Monday, January 11, 2016

God-sized prayers. God-shaped rhythms


There's a wall in our children's ministry area with the words God-Sized Prayers written on it. Each child has been asked to write one God-sized prayer request on it that they pray for during 2016. My son's prayer request is for our friend Bob to be healed of Motor-Neuron Disease. One girl prayed for her siblings to come to faith, another for the homeless in our city to be fed. As usual, our kids lead the way in faith.


Towards the end of last year as we preached through the book of Ephesians, God got our attention about our tendency to pray survival prayers. The Apostle Paul reminded the church in Ephesus of God's powerful prayer-answering ability, calling them to pray beyond their own needs and beyond their own life-times.  Now to Him who is able to do exceedingly, abundantly above all you can ask or imagine, according to the power at work within us, to Him be glory in the church and in Christ Jesus throughout all generations, forever and ever Amen. (3:20) 

Of course, our Father hears our desperate prayers for survival, because He graciously cares for every detail of our lives. Jesus taught His disciples to pray, Give us this day our daily bread. But He taught them to pray, Your kingdom come before and after that! He was shaping their prayers to go from the tyranny of their self-centered urgency to the priority of God's grand, eternal reign. From the above-mentioned verse, one might describe God-sized prayer as "Prayer, empowered by the Spirit and emboldened by our position in Christ, that confidently asks God to show His glory through the church in ways that exceed our imagination and outlast our generation, for the sake of Christ's fame." Perhaps this kind of prayer is less about survival and more about revival? What if we asked God to help us pray more like this in 2016?

And what about God-shaped rhythms? While Paul viewed God as Sovereign, this didn't breed any sense of prayer passivity in him. He said that we needed Christ's power to pray these God-sized  prayers. He also said, "I keep asking God," knowing that this kind of prayer required perseverance. Jesus famously told the prayer parables of the persistent widow and neighbor who kept asking, seeking and knocking. (Luke 11) He told these so that we should pray and not give up. Praying God-sized prayers requires power and perseverance from God himself,  because we so easily retreat into small, survival prayers through defeat or delay.

When a distraught father brought a son suffering with epilepsy to Jesus for healing, he said that the disciples were not able to heal him. After Jesus had cast out the demon and healed the boy, the disciples asked him in private, "Why were we not able to cast it out?" and His answer to them was, "This kind only comes out only through prayer and fasting." (Mark 9:29) The disciples had seen people healed and delivered before as they prayed.
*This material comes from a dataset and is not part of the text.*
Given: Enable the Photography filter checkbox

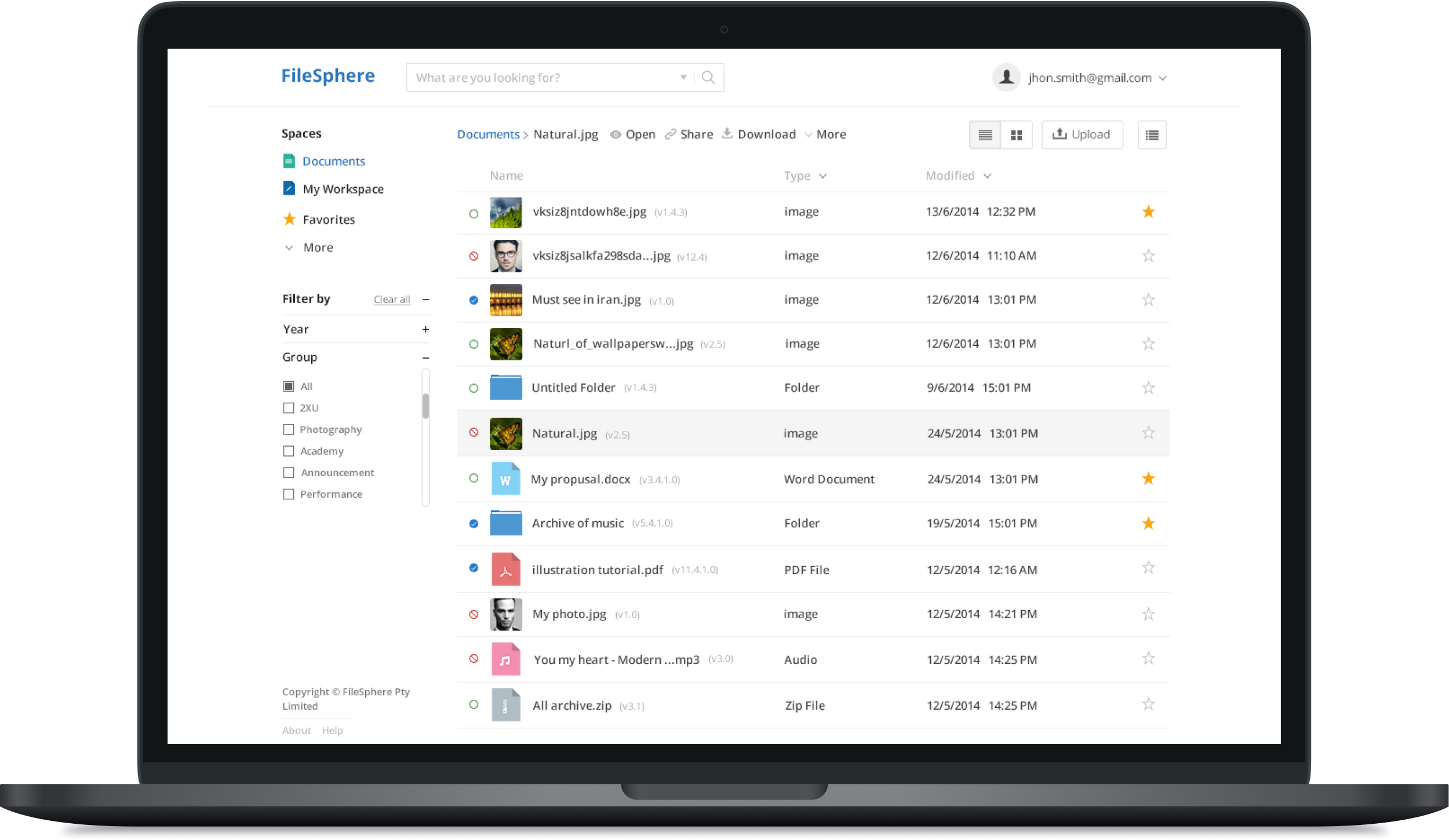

But this particular situation seemed to be a mountain that could not be moved. Jesus' solution was to call them to greater private prayer for the sake of greater public power. It is not a neat formula.We ultimately rely on God's sovereign grace. But God-shaped rhythms of prayer and fasting do empower God-sized prayers.
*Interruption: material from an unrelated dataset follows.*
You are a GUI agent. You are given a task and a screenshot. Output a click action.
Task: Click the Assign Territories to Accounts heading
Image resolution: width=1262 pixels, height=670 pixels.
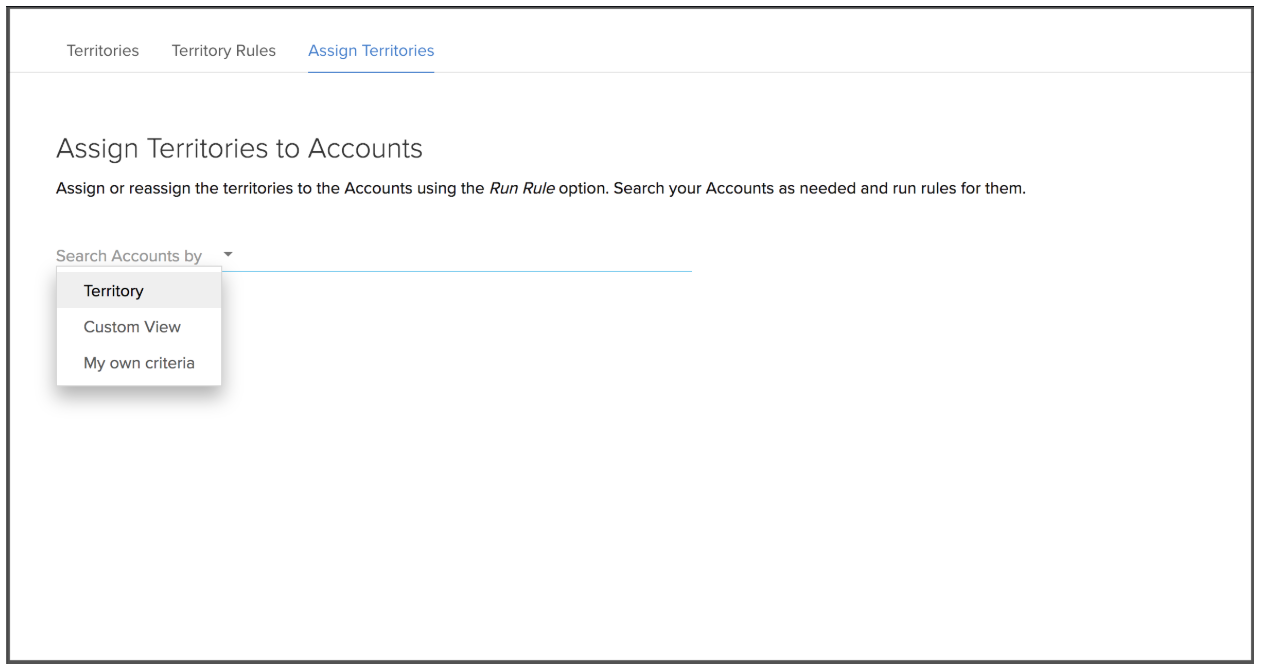coord(239,149)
As a church we pray together the second Wednesday of each month at 133, and fast together twice a year for three days. These times have been absolutely indispensable to our life as a church over the years. They are like the engine room of a ship, bringing heat, power and forward momentum. We will continue to fast twice a year, but have felt prompted in 2016, to fast once a month on the day of 133, in response to Jesus' words, "This kind only comes out through prayer and fasting." We are not doing this to twist God's arm. We simply believe that as we fast and pray together consistently, He is wanting to empower us to pray beyond survival towards revival,  confident that He is able to do more than we can ask or imagine. Won't you join us this Wednesday the 13th January, as we fast and gather at 6:30pm at our Brea campus to pray.